### [TASK GOAL]
Below are some records. Print exactly the lines between the one holding "You are a GUI" and the one holding "Show sitemap and", inclusive, and nothing else.

### [PROVIDED RECORDS]
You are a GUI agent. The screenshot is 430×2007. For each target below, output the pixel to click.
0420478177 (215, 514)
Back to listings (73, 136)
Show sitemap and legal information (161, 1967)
---
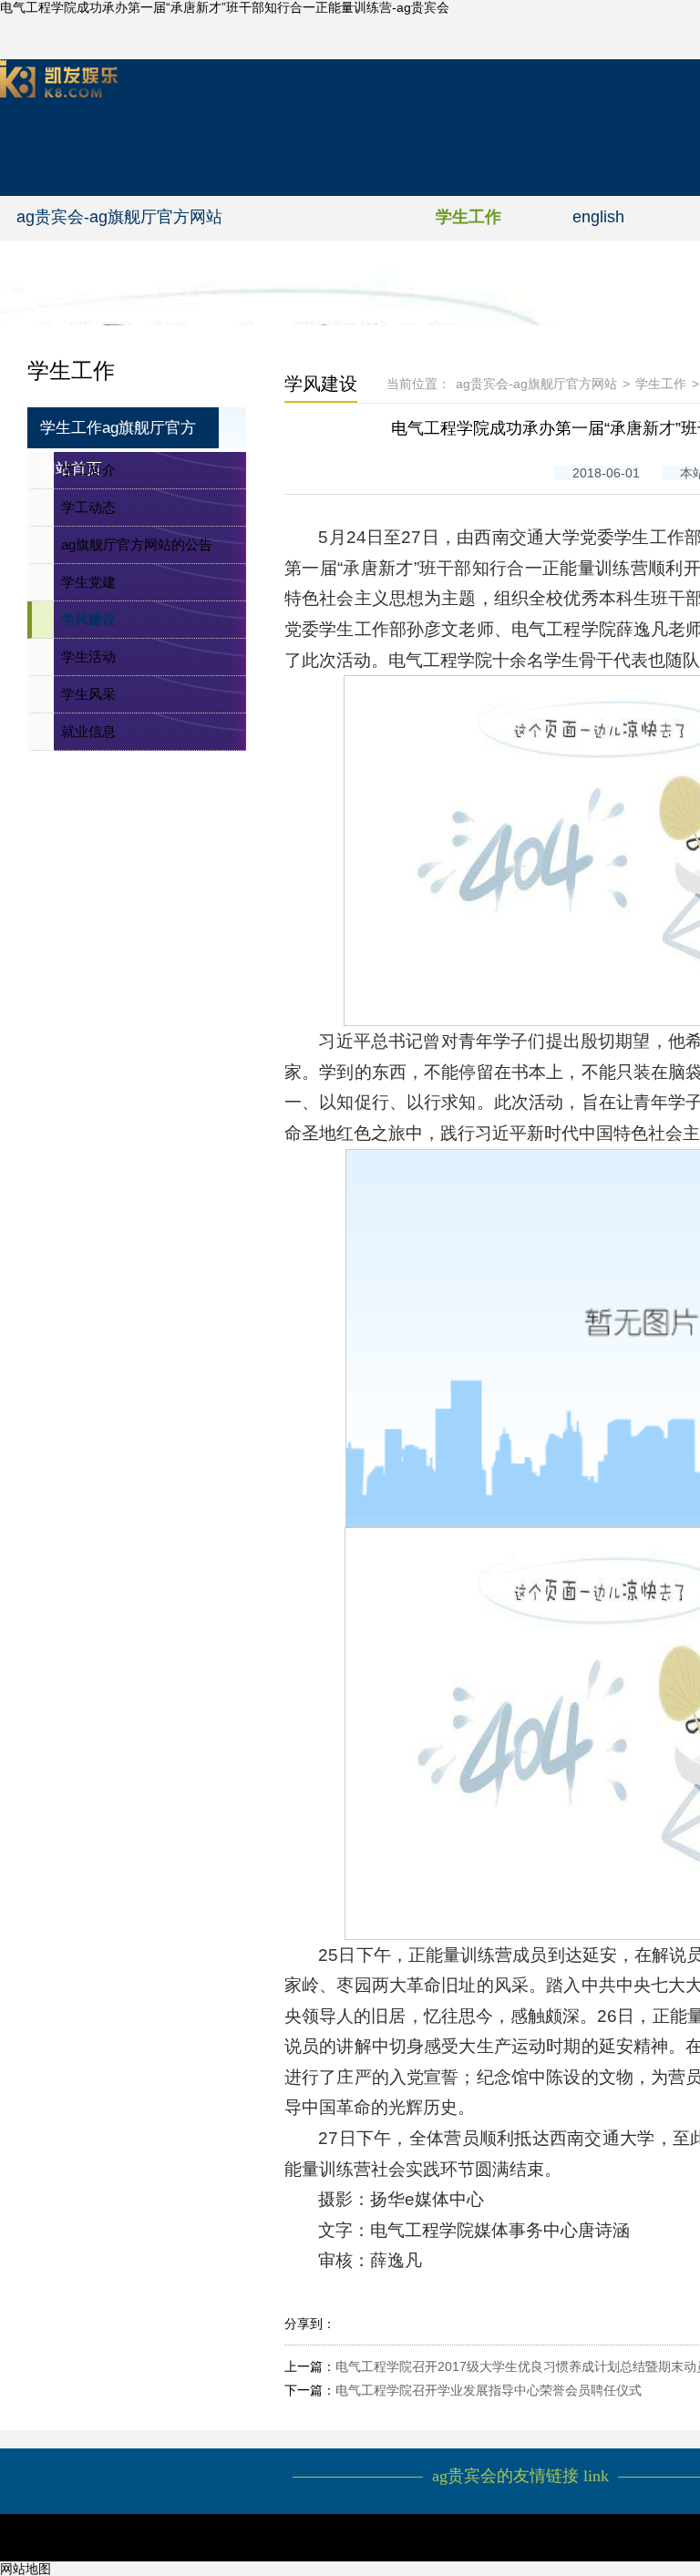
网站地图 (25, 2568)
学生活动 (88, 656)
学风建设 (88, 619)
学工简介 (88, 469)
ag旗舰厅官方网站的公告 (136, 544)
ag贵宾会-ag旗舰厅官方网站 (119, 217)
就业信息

### [OUTPUT FOR THIS TASK]
You are a GUI agent. The screenshot is 430×2007. For each target below, output the pixel to click.
0420478177 (215, 514)
Back to listings (73, 136)
Show sitemap and legal information (161, 1967)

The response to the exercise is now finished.